**CONSIGNES**
[1] Pouvez-vous citer, dans l'article sur la structure en bois de Kalambo, le passage compris entre « Un assemblage préhistorique » et « l’apparition d’homo sapiens. », ces deux bornes incluses ?
[2] Comment se poursuit l'article sur la structure en bois de Kalambo ? Rédigez la suite à partir de sa dernière phrase.

**EXTRAIT DU TEXTE**
▼▼▼
Sciences humaines

L’homme préhistorique, sédentaire depuis 500 000 ans ?

Un assemblage préhistorique en bois, mis au jour par une équipe internationale de recherche en Zambie, remet en cause notre vision des hommes archaïques, aux compétences techniques plus avancées qu’on ne le pensait, bien avant l’apparition d’homo sapiens.


L’âge de pierre était aussi l’âge du bois. Mais, jusqu’à présent, nous ne le voyions pas. Car si les outils lithiques ou les coquillages utilisés par les humains de la préhistoire traversent le temps sans encombre, il n’en va pas de même pour les objets en matière organique, qui nécessitent des conditions bien spécifiques pour éviter la décomposition.

C’est donc une découverte exceptionnelle à plus d’un titre qu’annonce, dans la revue Nature (20 septembre 2023), une équipe internationale menée par l’archéologue britannique Larry Barham (université de Liverpool) : celle de la plus ancienne structure en bois jamais mise au jour. Vieille, qui plus est, de 476.000 ans, une époque reculée où les humains modernes n’étaient pas encore apparus.
Cette incroyable découverte a été faite près des chutes de Kalambo, sur le lac Tanganyika, dans le nord de la Zambie. Le site était déjà connu des archéologues et anthropologues, car la région est historiquement importante en raison de sa proximité avec l’un des plus grands lacs d’eau douce au monde. Elle a probablement été habitée par des populations humaines depuis des milliers d’années, ce qui en fait un site archéologique clé pour l’étude de l’histoire préhistorique et des cultures anciennes en Afrique.

Des compétences avancées en menuiserie

L’étude des traces laissées sur le bois révèle une maîtrise technique impressionnante pour l’époque. Les marques de coupe, nettes et précises, indiquent que ces premiers humains ont non seulement coupé, mais également travaillé ces troncs avec une intention précise. L’assemblage de deux imposants morceaux retrouvés suggère une construction élaborée, probablement destinée à servir de base solide, que ce soit pour une plateforme ou une partie d’une habitation.
C’est la première fois que l’on met en évidence une telle utilisation du bois à des fins de construction complexe.
▲▲▲
**DONNÉES**
▼▼▼
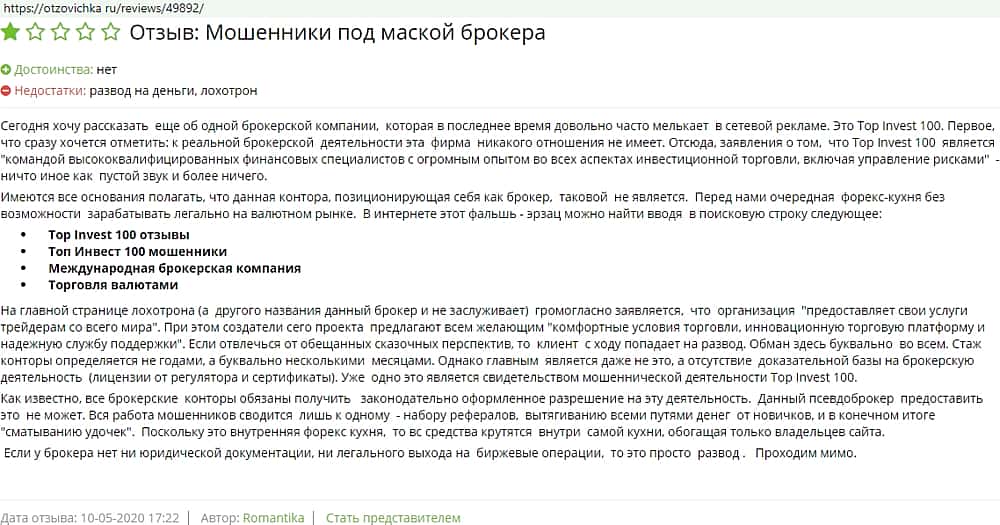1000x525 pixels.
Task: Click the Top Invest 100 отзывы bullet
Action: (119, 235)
▲▲▲
▼▼▼
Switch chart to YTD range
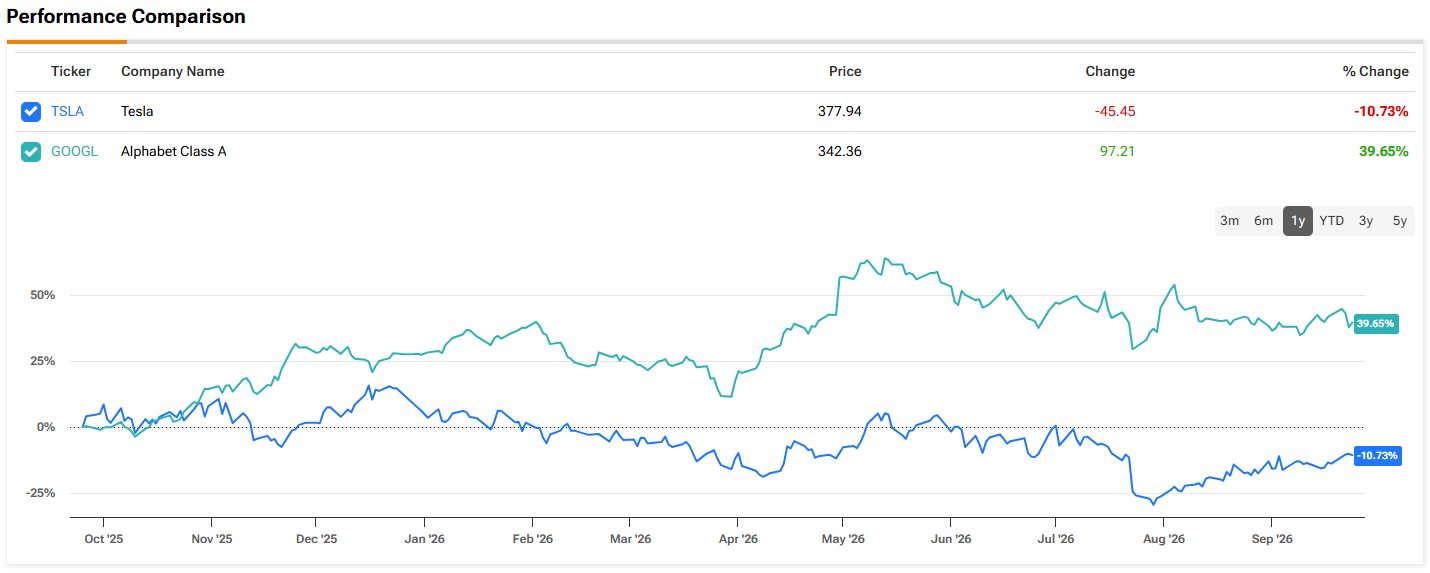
▲▲▲
**RÉPONSES DANS L'ORDRE**
[1]
Un assemblage préhistorique en bois, mis au jour par une équipe internationale de recherche en Zambie, remet en cause notre vision des hommes archaïques, aux compétences techniques plus avancées qu’on ne le pensait, bien avant l’apparition d’homo sapiens.

[2]
Jusqu’alors, les preuves archéologiques montraient que nos ancêtres utilisaient principalement le bois pour des besoins plus basiques, comme le feu ou la fabrication de lances pour la chasse. Cette nouvelle révélation remet donc en question notre compréhension des compétences et des capacités des premiers humains, avant homo sapiens.

Des méthodes de datation innovantes

La datation précise des découvertes a été réalisée par des experts de l’Université d’Aberystwyth. Ils ont utilisé de nouvelles techniques de datation par luminescence. Elle repose sur le principe que certains minéraux, en particulier le quartz et le feldspath, emmagasinent de l’énergie lorsqu’ils sont exposés à la lumière du soleil. Lorsque ces minéraux sont ensuite enterrés et protégés de la lumière, ils conservent cette énergie. Avec le temps, sous l’effet de la radioactivité naturelle du sol, ces minéraux la libèrent progressivement sous forme de photons.

La technique consiste à prélever un échantillon du site, à le protéger de toute source de lumière, puis à le chauffer ou à l’exposer à une source lumineuse contrôlée en laboratoire. L’énergie emmagasinée est alors libérée sous forme de lumière, dont l’intensité est mesurée. Plus l’intensité est élevée, plus l’échantillon a été enterré longtemps.
En mesurant la quantité de lumière émise et en connaissant le taux de radioactivité du site où l’échantillon a été prélevé, les chercheurs peuvent calculer la dernière fois que l’échantillon a été exposé à la lumière du soleil, donnant ainsi une estimation de son âge. Dans le cas de Kalambo Falls, cette méthode a permis de déterminer que les minéraux entourant les vestiges en bois avaient été exposés à la lumière pour la dernière fois il y a environ 476 000 ans.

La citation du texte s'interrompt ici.